Work required: Copy every line from the material below that holds "agent".

Materials provided:
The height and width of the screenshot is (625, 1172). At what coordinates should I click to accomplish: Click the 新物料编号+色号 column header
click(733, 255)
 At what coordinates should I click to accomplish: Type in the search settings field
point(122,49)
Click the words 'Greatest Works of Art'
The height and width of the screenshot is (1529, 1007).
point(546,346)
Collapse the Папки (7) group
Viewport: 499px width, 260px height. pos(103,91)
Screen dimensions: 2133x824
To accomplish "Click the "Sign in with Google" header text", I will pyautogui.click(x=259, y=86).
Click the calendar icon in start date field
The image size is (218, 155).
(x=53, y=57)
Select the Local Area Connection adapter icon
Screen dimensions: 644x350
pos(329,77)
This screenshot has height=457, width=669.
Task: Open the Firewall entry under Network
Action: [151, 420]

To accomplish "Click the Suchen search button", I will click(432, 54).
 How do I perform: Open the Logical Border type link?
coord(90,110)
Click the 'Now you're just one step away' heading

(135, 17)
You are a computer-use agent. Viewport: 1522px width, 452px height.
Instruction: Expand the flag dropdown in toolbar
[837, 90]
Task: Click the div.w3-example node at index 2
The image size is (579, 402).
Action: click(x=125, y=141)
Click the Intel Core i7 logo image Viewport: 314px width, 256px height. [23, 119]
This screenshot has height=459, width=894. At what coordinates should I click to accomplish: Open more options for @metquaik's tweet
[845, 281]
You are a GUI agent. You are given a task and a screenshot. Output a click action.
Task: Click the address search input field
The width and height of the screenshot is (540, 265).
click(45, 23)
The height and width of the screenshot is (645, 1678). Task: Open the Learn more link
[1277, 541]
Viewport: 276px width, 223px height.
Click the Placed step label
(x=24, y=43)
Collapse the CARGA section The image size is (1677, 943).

Answer section:
You are a computer-use agent. Viewport: 1522px width, 452px height.
You are a GUI agent. You are given a task and a screenshot. Output a click action.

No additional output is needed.